-- DIRECTIONS FOR THIS TASK --
Starting with the line that contains "You are a computer-use" and stopping after the line that contains "Instruction: Expand the", return each line below exactly as written, with no others.

-- SUPPLIED RECORDS --
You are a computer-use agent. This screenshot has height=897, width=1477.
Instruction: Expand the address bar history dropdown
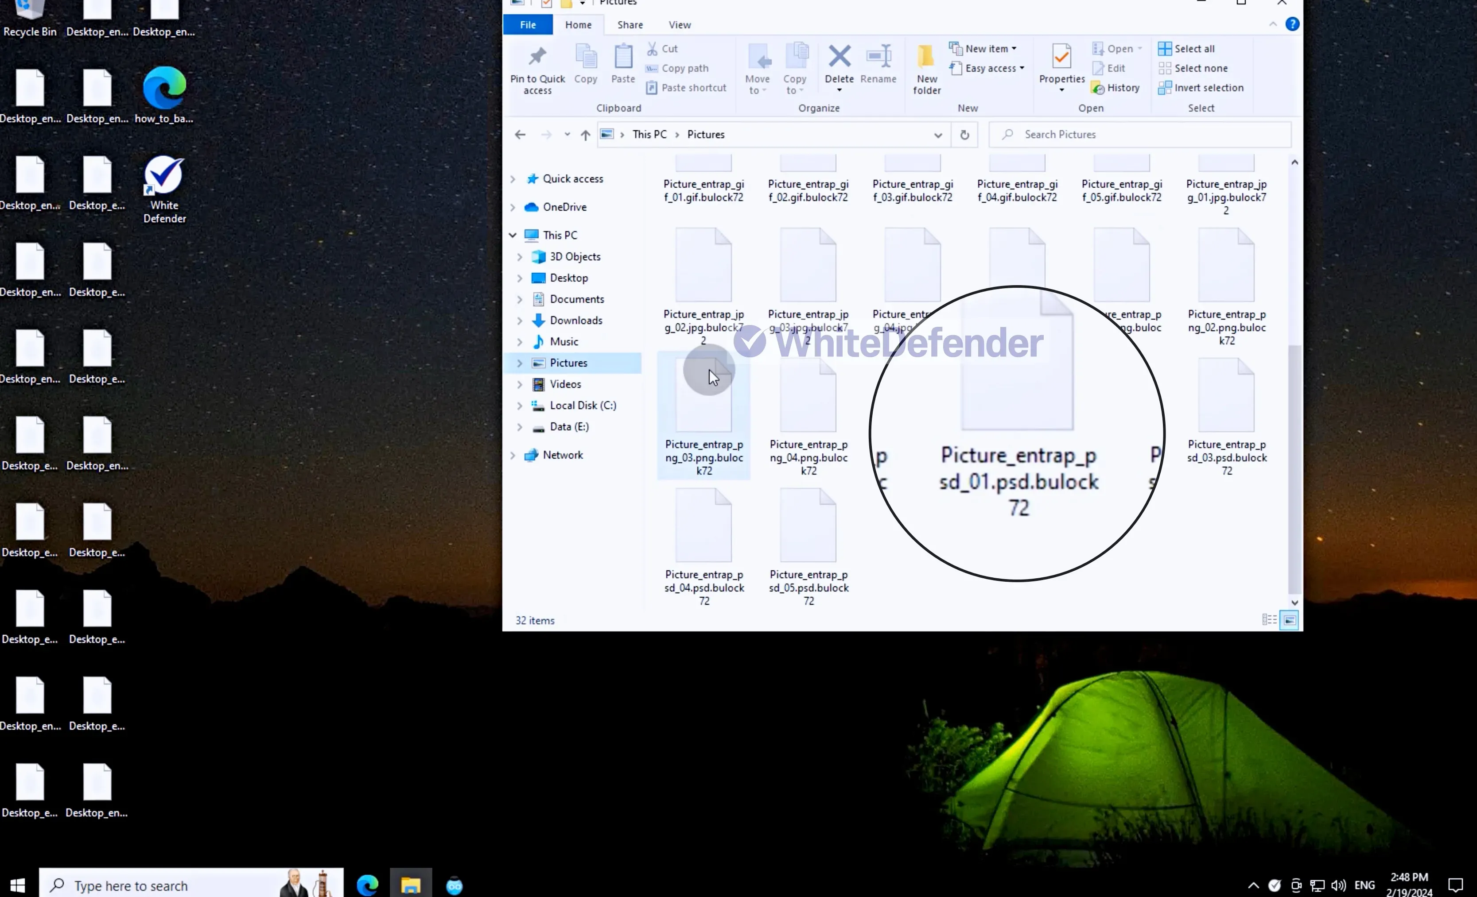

==

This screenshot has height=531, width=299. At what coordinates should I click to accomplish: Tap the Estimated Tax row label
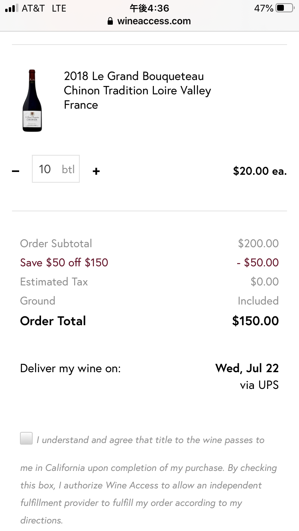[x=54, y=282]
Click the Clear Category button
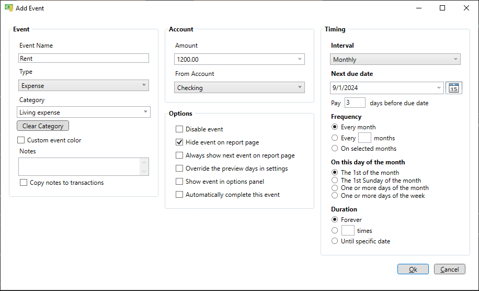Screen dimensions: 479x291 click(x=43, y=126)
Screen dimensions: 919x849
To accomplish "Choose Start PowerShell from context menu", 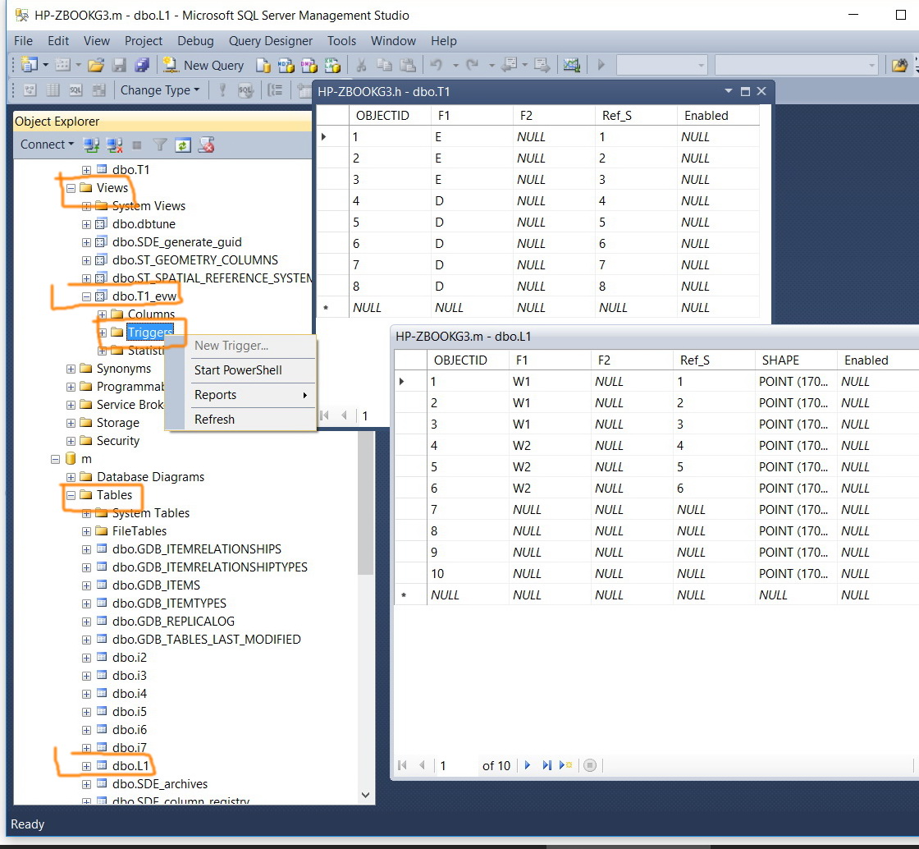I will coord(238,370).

-- EXERCISE ANSWER --
You are a computer-use agent. This screenshot has height=897, width=1477.
Instruction: Expand the address bar history dropdown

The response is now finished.